Sobrevivientes de abusos piden dejar "actitud somnolienta" a la justicia

Sociedad 11 de agosto de 2019 Por
La Red de Sobrevivientes de Abusos Eclesiásticos condenó con indignación los nuevos detalles revelados en la investigación contra el sacerdote jesuita Renato Poblete y emplazaron al Estado a que tome "riendas" frente a los casos de abusos en la iglesia. 

Jesuitas
Agencia Uno

Según se supo hoy, de sus 22 mujeres víctimas confirmadas por la investigación del abogado Waldo Bown, Poblete abusó de cuatro menores de edad, entre ellas una niña de tres años, de acuerdo con un reportaje del diario "La Tercera". 
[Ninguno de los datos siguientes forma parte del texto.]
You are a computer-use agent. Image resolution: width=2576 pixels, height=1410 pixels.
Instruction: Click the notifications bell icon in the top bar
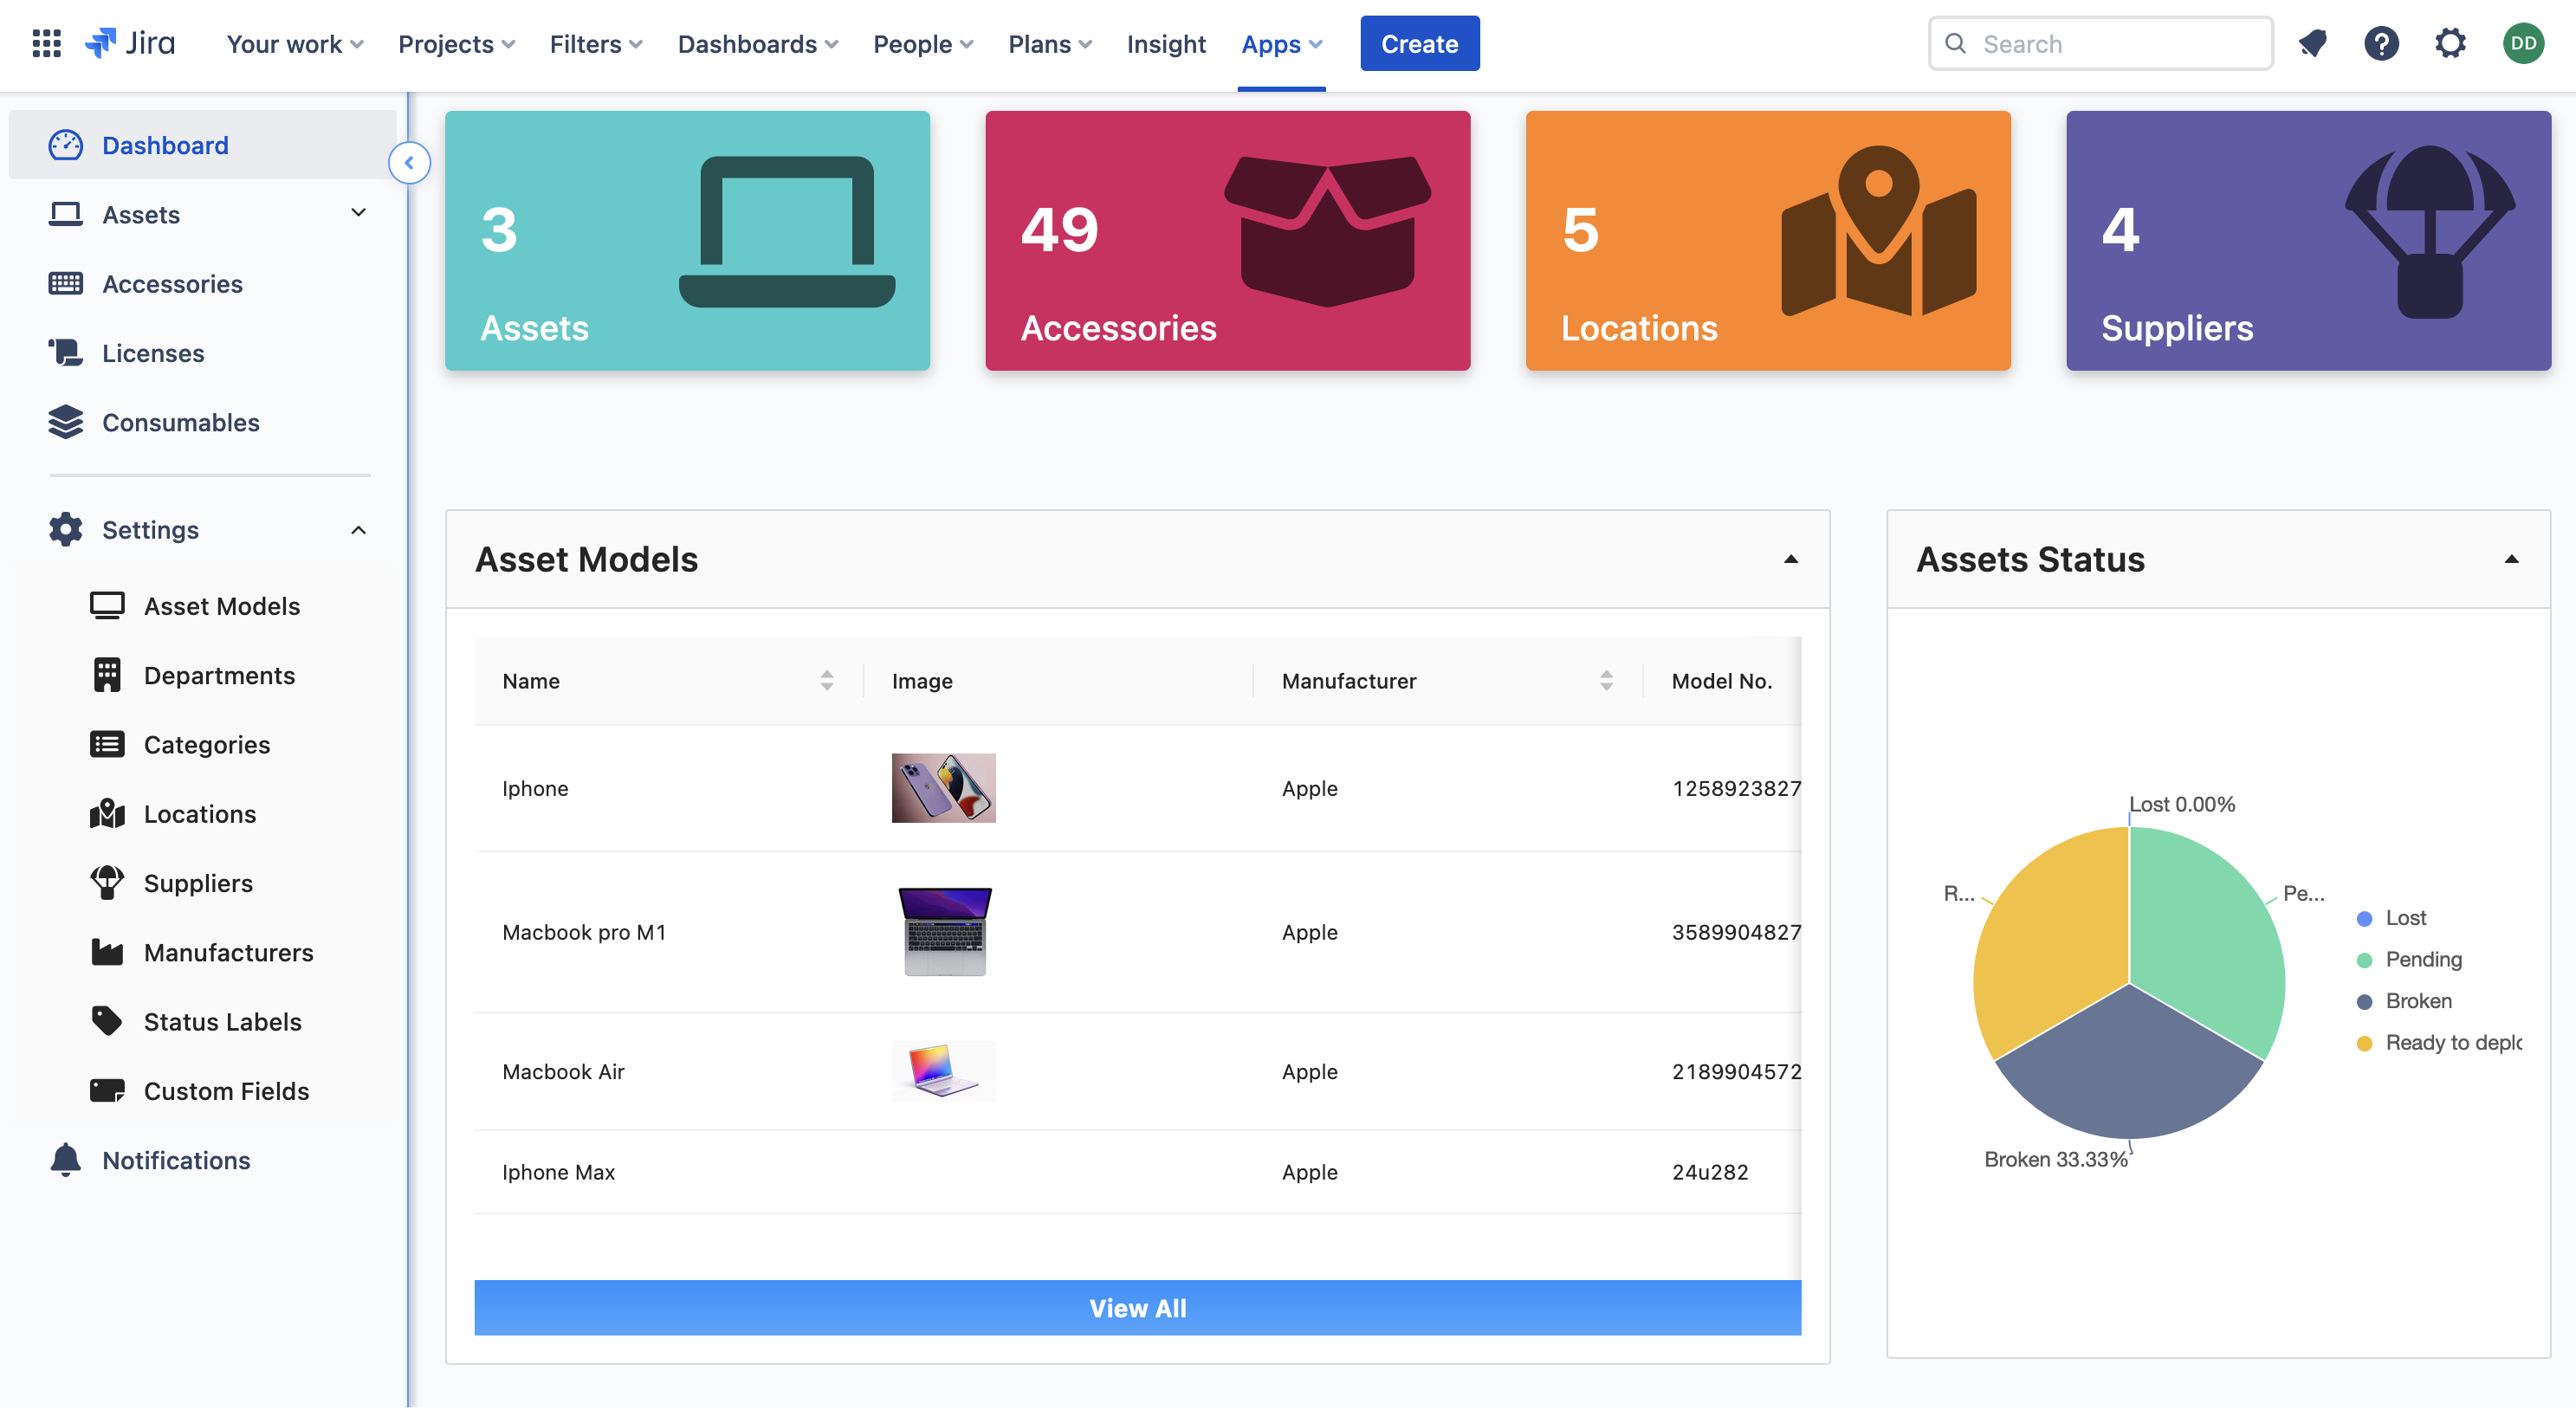2312,43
Es una información "fuerte", dijo Helmut Kramer, vocero de la organización, afirmando que "esta noticia corrió hoy por los grupos de la Red y denunciantes jesuitas, provocando una indignación enorme al saber que esta persona, que este delincuente, no tenía el más mínimo límite frente a nada". 

En ese marco, acusó que "dentro de la congregación jesuita, durante años, hubo un grupo de ellos que formó claramente un tipo de organización delictual que permitió que muchos hombres y mujeres fuésemos abusados". 

"Esto es gravísimo, y es hora de que una vez por todas la Justicia chilena deje de mantener esta actitud somnolienta, y tome riendas en el asunto, pero con hechos claro y concretos; y es hora de que el Estado chileno también se haga cargo de esta situación. Acá ha habido una vulneración de los derechos humanos", emplazó. 

El mismo Kramer es denunciante de abusos de Leonel Ibacache, que recientemente fue expulsado del sacerdocio y de la Compañía de Jesús. 

En tanto, la indagatoria de Bown estableció también que 15 miembros de la congregación sabían de los intentos de besos y tocaciones y de aparentes relaciones estables que mantuvo el fallecido cura. 

De ellos, cinco apuntaron a rumores o comentarios de terceros, mientras que dos dijeron haber recibido testimonios directos de las víctimas: uno recibió expresas instrucciones de la víctima para no divulgar la información y el otro, al cura Juan Ochagavía, quien hizo llegar los antecedentes al provincial jesuita de la época, Guillermo Marshall, y a su superior Patricio Cariola, pero no se hizo seguimiento a la denuncia. 

Para José Andrés Murillo, de la Fundación para la Confianza y denunciante de Fernando Karadima, se "podría decir que evidentemente hay situaciones en las que no se reportó", siendo las autoridades de la congregación "responsables de no haberlo reportado acusado y proteger víctimas". Eso, sostuvo, "habla de encubrimiento", lo cual no fue detectado en la investigación de Bown. 

No obstante, Murillo apuntó que "los encargados de investigar el encubrimiento es la Justicia, el Ministerio Público y los tribunales".